Loire

Loire Valley

The Loire is France’s longest river, flowing east to west and eventually into the Atlantic Ocean.  Like its character, its wines vary enormously, from Sauvignon in the upstream reaches to sweet, dry, and sparkling Chenin and reds from Cabernet Franc in the middle, to huge quantities of Muscadet as it nears the ocean.  Not all its wines have the same cachet as those from Burgundy to the east and Bordeaux to the Southwest, but the prices are generally excellent and the quality seems to improve every year.  Without a doubt, the Loire is a region on the rise.
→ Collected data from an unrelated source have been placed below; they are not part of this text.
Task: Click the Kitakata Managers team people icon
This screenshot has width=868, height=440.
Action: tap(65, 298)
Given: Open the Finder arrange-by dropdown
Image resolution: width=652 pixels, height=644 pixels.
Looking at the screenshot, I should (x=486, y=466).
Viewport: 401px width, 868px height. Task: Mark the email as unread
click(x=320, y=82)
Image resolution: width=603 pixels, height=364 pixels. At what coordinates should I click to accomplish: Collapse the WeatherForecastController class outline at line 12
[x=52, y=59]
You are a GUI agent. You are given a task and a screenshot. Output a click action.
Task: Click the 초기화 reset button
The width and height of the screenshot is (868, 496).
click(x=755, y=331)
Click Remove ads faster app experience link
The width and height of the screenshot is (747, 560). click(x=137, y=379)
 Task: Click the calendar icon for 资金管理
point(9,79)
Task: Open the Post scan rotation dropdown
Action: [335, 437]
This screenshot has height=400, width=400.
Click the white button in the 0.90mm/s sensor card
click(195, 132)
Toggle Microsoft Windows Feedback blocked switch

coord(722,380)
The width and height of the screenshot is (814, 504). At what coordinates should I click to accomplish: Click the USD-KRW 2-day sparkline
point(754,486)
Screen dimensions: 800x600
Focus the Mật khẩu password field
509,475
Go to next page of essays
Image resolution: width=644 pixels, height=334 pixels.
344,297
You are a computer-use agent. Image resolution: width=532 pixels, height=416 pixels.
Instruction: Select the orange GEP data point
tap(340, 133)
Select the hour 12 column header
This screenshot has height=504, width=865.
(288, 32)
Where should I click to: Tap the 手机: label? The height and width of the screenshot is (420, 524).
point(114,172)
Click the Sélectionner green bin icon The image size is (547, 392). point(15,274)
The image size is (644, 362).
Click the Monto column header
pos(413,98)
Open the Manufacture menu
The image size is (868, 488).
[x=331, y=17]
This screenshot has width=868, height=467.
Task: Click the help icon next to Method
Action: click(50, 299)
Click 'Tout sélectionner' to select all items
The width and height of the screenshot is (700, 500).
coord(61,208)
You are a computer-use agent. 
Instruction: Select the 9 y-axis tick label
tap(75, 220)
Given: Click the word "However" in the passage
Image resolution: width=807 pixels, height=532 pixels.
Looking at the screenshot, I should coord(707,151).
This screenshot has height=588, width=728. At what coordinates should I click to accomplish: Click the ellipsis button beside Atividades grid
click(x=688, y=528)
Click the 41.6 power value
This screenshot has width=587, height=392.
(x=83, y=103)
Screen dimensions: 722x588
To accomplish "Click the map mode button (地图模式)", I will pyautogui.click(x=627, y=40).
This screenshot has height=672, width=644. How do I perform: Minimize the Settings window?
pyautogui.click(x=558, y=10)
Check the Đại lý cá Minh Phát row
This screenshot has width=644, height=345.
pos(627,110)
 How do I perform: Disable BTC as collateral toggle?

Sancerre and Pouilly-Fumé produce France’s (and likely the world’s) best Sauvignon blanc along the upstream reaches of the river.  The wine is racy and bright here, with a range from bone dry in Sancerre to a touch rounder in neighboring Pouilly Fumé. The fruit predominates and grassiness recedes.  Down the river a bit are reds with Cabernet Franc as the sole or principal grape — a considerable distance both physically and stylistically from Bordeaux, where it plays second fiddle.  We favor Chinon, the most drinkable of the reds in this area. As one nears the mouth the grape changes to Melon de Bourgogne and the appellation to Muscadet.  This wine combines the fruit of honeydew melon with the salinity of the ocean. Here we work with a producer of Cru Muscadet, an extra-intense, age-worthy version of this delicious accompaniment to seafood.

Winemakers

  • Domaine Demois

    Chinon

    Fabien Demois is better known since our last visit a few years ago. Now certified organic and receiving acclaim from several French wine publications, Demois has created a cuvée from his old vines.

  • Frederic Michot

    Pouilly-Fumé

    Michot’s old-vine Pouilly-Fumé is extraordinary. From vines planted in the 1940s — “juste après la guerre,” Madame put it — it was a pure Sauvignon Blanc, of unusual intensity and depth.

  • Martin-Luneau

    Muscadet

    Muscadet recently elevated three areas to “Cru Communal,” adding aging requirements and geographic restrictions. The result is a new “upper class” of Muscadet, with a richer body and more complexity.